## What to produce:
Reproduce the entries word for word, starting with the very first line and ending after the line that contains "click(x=121, y=32)".

## Word and item position data:
"""

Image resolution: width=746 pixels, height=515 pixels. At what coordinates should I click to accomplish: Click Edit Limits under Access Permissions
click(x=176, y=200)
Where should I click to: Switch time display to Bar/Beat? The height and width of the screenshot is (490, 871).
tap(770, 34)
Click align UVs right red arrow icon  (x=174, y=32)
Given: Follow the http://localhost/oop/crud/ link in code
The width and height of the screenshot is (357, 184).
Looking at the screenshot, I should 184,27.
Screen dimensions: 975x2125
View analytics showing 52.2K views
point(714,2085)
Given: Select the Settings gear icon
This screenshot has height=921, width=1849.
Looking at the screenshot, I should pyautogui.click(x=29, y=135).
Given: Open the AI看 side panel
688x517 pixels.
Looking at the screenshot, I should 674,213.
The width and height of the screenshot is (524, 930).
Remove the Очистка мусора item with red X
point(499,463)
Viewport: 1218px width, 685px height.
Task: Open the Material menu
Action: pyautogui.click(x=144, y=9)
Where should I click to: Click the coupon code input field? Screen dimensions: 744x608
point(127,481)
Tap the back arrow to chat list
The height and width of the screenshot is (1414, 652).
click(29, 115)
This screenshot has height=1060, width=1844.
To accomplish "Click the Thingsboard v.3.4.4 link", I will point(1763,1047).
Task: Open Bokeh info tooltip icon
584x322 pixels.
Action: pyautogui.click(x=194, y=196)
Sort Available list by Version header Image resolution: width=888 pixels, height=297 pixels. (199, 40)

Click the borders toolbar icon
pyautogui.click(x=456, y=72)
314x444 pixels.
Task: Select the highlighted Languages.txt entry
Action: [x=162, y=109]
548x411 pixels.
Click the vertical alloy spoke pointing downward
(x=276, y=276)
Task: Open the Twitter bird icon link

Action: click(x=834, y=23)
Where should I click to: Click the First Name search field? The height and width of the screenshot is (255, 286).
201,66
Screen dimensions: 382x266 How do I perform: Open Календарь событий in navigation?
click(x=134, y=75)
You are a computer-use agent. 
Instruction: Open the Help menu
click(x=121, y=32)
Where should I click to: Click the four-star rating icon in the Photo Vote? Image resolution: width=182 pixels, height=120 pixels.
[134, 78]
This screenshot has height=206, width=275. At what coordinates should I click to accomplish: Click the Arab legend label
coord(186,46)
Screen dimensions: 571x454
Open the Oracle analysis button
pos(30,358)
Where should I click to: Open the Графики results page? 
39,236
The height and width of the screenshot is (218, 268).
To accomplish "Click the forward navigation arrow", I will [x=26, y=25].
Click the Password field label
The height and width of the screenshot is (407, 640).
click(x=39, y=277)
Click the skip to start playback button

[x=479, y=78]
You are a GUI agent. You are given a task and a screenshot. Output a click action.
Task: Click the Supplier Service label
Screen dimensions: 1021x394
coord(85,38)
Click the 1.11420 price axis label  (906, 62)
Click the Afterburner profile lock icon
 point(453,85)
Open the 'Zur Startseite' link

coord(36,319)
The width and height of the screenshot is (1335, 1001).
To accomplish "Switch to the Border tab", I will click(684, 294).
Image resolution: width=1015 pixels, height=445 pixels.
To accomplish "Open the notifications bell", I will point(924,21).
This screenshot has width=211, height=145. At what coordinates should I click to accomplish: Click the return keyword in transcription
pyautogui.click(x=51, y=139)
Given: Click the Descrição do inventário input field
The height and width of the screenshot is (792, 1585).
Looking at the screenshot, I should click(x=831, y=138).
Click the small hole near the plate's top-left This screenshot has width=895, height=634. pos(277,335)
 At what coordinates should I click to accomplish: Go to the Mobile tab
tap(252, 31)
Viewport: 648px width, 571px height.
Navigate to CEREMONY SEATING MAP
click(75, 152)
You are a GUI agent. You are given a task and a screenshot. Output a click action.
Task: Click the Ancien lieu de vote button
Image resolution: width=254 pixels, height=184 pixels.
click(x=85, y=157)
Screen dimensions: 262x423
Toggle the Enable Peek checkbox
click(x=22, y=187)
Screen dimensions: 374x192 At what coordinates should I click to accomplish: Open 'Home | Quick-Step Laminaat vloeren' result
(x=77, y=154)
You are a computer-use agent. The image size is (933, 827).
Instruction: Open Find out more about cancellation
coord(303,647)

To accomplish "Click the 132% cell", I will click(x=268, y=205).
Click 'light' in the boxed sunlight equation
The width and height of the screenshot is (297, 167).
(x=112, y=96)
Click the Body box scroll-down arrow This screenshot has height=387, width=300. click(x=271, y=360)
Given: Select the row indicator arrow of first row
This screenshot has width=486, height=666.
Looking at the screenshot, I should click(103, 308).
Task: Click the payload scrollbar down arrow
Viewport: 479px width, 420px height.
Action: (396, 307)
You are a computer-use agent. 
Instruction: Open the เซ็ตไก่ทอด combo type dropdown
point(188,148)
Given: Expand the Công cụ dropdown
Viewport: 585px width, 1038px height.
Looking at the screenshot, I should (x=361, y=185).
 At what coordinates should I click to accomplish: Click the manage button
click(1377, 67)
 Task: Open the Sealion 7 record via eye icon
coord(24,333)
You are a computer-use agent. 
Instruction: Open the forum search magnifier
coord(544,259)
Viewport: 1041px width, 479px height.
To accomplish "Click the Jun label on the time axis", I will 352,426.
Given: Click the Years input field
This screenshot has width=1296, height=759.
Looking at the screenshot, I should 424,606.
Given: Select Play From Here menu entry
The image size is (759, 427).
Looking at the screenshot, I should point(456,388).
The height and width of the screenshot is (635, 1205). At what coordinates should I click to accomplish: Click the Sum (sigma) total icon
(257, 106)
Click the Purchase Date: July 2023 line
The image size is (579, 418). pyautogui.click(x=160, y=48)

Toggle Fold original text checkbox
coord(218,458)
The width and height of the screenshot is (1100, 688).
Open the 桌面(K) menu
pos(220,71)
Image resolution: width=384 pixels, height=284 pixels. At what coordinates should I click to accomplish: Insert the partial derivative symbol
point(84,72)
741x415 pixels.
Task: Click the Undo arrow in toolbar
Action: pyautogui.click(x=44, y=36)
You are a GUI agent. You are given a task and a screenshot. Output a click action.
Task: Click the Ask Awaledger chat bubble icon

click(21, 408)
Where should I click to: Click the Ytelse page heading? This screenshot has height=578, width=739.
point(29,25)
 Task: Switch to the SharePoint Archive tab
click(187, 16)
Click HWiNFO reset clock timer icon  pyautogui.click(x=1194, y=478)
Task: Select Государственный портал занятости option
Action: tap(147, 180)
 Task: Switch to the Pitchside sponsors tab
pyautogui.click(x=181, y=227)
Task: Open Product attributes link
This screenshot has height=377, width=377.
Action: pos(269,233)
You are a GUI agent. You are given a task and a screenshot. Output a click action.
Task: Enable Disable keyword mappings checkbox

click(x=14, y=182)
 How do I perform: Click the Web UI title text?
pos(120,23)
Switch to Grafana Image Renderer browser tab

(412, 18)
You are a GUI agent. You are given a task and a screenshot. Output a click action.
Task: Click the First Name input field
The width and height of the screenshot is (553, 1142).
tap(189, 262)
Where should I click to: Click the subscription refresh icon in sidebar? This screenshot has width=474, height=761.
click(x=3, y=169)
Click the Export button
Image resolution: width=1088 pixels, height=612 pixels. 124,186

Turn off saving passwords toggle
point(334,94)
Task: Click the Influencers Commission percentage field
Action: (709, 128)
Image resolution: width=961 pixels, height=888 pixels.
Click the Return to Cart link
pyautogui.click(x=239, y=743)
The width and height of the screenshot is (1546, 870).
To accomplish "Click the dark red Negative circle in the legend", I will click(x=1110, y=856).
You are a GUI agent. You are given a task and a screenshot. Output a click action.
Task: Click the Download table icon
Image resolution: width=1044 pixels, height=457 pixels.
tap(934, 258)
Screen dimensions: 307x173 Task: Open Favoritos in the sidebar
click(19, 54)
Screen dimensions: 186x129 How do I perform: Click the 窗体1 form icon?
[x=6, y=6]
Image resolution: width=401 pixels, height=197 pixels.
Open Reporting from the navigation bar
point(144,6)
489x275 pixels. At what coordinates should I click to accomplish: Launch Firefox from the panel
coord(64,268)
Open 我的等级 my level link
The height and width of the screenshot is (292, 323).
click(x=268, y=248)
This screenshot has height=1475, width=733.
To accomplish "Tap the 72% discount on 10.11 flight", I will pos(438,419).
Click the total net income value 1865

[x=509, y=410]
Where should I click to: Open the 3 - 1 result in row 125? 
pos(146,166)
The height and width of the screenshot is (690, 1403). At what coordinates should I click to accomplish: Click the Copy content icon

"""

## Correct output:
Image resolution: width=746 pixels, height=515 pixels. At what coordinates should I click to accomplish: Click Edit Limits under Access Permissions
click(x=176, y=200)
Where should I click to: Switch time display to Bar/Beat? The height and width of the screenshot is (490, 871).
tap(770, 34)
Click align UVs right red arrow icon  (x=174, y=32)
Given: Follow the http://localhost/oop/crud/ link in code
The width and height of the screenshot is (357, 184).
Looking at the screenshot, I should 184,27.
Screen dimensions: 975x2125
View analytics showing 52.2K views
point(714,2085)
Given: Select the Settings gear icon
This screenshot has height=921, width=1849.
Looking at the screenshot, I should pyautogui.click(x=29, y=135).
Given: Open the AI看 side panel
688x517 pixels.
Looking at the screenshot, I should 674,213.
The width and height of the screenshot is (524, 930).
Remove the Очистка мусора item with red X
point(499,463)
Viewport: 1218px width, 685px height.
Task: Open the Material menu
Action: pyautogui.click(x=144, y=9)
Where should I click to: Click the coupon code input field? Screen dimensions: 744x608
point(127,481)
Tap the back arrow to chat list
The height and width of the screenshot is (1414, 652).
click(29, 115)
This screenshot has height=1060, width=1844.
To accomplish "Click the Thingsboard v.3.4.4 link", I will point(1763,1047).
Task: Open Bokeh info tooltip icon
584x322 pixels.
Action: pyautogui.click(x=194, y=196)
Sort Available list by Version header Image resolution: width=888 pixels, height=297 pixels. (199, 40)

Click the borders toolbar icon
pyautogui.click(x=456, y=72)
314x444 pixels.
Task: Select the highlighted Languages.txt entry
Action: [x=162, y=109]
548x411 pixels.
Click the vertical alloy spoke pointing downward
(x=276, y=276)
Task: Open the Twitter bird icon link

Action: click(x=834, y=23)
Where should I click to: Click the First Name search field? The height and width of the screenshot is (255, 286).
201,66
Screen dimensions: 382x266 How do I perform: Open Календарь событий in navigation?
click(x=134, y=75)
You are a computer-use agent. 
Instruction: Open the Help menu
click(x=121, y=32)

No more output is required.